P2X receptors are ligand-gated ion channels, whereas the P1 and P2Y receptors are G protein-coupled receptors. These ligand-gated ion channels are nonselective cation channels responsible for mediating excitatory postsynaptic responses, similar to nicotinic and ionotropic glutamate receptors. P2X receptors are distinct from the rest of the widely known ligand-gated ion channels, as the genetic encoding of these particular channels indicates the presence of only two transmembrane domains within the channels. These receptors are greatly distributed in neurons and glial cells throughout the central and peripheral nervous systems. P2X receptors mediate a large variety of responses including fast transmission at central synapses, contraction of smooth muscle cells, platelet aggregation, macrophage activation, and apoptosis. Moreover, these receptors have been implicated in integrating functional activity between neurons, glial, and vascular cells in the central nervous system, thereby mediating the effects of neural activity during development, neurodegeneration, inflammation, and cancer. The physiological modulator Zn2+ allosterically enhances ATP-induced inward cation currents in the P2X4 receptor by binding to cysteine 132 and cystine 149 residues on the extracellular domain of the P2X4 protein.

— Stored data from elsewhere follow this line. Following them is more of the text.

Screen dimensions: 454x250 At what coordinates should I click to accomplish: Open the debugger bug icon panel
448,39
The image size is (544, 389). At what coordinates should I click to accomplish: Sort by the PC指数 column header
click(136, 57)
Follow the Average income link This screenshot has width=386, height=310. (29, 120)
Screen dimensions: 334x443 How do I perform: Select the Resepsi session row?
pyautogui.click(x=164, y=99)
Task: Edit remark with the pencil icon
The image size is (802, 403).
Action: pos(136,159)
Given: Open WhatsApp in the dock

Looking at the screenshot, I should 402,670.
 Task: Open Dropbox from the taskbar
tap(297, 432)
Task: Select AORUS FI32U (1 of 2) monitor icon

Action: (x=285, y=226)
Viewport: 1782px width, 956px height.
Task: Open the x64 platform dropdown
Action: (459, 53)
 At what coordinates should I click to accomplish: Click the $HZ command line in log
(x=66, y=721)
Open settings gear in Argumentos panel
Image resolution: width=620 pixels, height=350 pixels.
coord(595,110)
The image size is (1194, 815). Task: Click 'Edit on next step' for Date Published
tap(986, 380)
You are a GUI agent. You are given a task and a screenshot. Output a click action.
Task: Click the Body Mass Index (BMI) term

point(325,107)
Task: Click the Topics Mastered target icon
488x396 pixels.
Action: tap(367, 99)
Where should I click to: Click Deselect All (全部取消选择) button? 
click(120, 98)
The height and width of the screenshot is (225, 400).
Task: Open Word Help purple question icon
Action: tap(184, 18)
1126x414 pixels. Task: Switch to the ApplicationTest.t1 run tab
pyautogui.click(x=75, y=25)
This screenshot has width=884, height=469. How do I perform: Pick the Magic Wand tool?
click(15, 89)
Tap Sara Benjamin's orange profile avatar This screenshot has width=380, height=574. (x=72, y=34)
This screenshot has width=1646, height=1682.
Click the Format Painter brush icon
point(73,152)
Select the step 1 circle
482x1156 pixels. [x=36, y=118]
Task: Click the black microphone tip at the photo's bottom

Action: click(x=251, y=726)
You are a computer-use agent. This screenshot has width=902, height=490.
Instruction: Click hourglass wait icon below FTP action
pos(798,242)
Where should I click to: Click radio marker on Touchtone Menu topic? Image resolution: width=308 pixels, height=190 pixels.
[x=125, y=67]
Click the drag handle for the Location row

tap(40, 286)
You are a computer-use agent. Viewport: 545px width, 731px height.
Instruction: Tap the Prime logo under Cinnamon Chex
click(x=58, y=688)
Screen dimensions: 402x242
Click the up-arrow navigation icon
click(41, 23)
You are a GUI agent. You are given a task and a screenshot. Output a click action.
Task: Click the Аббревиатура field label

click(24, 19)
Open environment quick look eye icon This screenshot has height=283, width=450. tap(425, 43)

== P2Y and P1 receptors ==
Both of these metabotropic receptors are distinguished by their reactivity to specific activators. P1 receptors are preferentially activated by adenosine and P2Y receptors are preferentially more activated by ATP. P1 and P2Y receptors are known to be widely distributed in the brain, heart, kidneys, and adipose tissue. Xanthines (e.g. caffeine) specifically block adenosine receptors, and are known to induce a stimulating effect to one's behavior.

== Inhibitors ==
Inhibitors of purinergic receptors include clopidogrel, prasugrel and ticlopidine, as well as ticagrelor. All of these are antiplatelet agents that block P2Y_{12} receptors.

== Effects on chronic pain ==
Data obtained from using P2 receptor-selective antagonists has produced evidence supporting ATP's ability to initiate and maintain chronic pain states after exposure to noxious stimuli. It is believed that ATP functions as a pronociceptive neurotransmitter, acting at specific P2X and P2Y receptors in a systemized manner, which ultimately (as a response to noxious stimuli) serve to initiate and sustain heightened states of neuronal excitability. This recent knowledge of purinergic receptors' effects on chronic pain provide promise in discovering a drug that specifically targets individual P2 receptor subtypes. While some P2 receptor-selective compounds have proven useful in preclinical trials, more research is required to understand the potential viability of P2 receptor antagonists for pain.

Recent research has identified a role for microglial P2X receptors in neuropathic pain and inflammatory pain, especially the P2X_{4} and P2X_{7} receptors.

== Effects on cytotoxic edema ==
Purinergic receptors have been suggested to play a role in the treatment of cytotoxic edema and brain infarctions. It was found that with treatment of the purinergic ligand 2-methylthioladenosine 5' diphosphate (2-MeSADP), which is an agonist and has a high preference for the purinergic receptor type 1 isoform (P2Y_{1}R), significantly contributes to the reduction of an ischemic lesions caused by cytotoxic edema. Further pharmacological evidence has suggested that 2MeSADP protection is controlled by enhanced astrocyte mitochondrial metabolism through increased inositol triphosphate-dependent calcium release. There is evidence suggesting a relationship between the levels of ATP and cytotoxic edema, where low ATP levels are associated with an increased prevalence of cytotoxic edema. It is believed that mitochondria play an essential role in the metabolism of astrocyte energy within the penumbra of ischemic lesions. By enhancing the source of ATP provided by mitochondria, there could be a similar 'protective' effect for brain injuries in general.

== Effects on diabetes ==
Purinergic receptors have been implicated in the vascular complications associated with diabetes due to the effect of high-glucose concentration on ATP-mediated responses in human fibroblasts.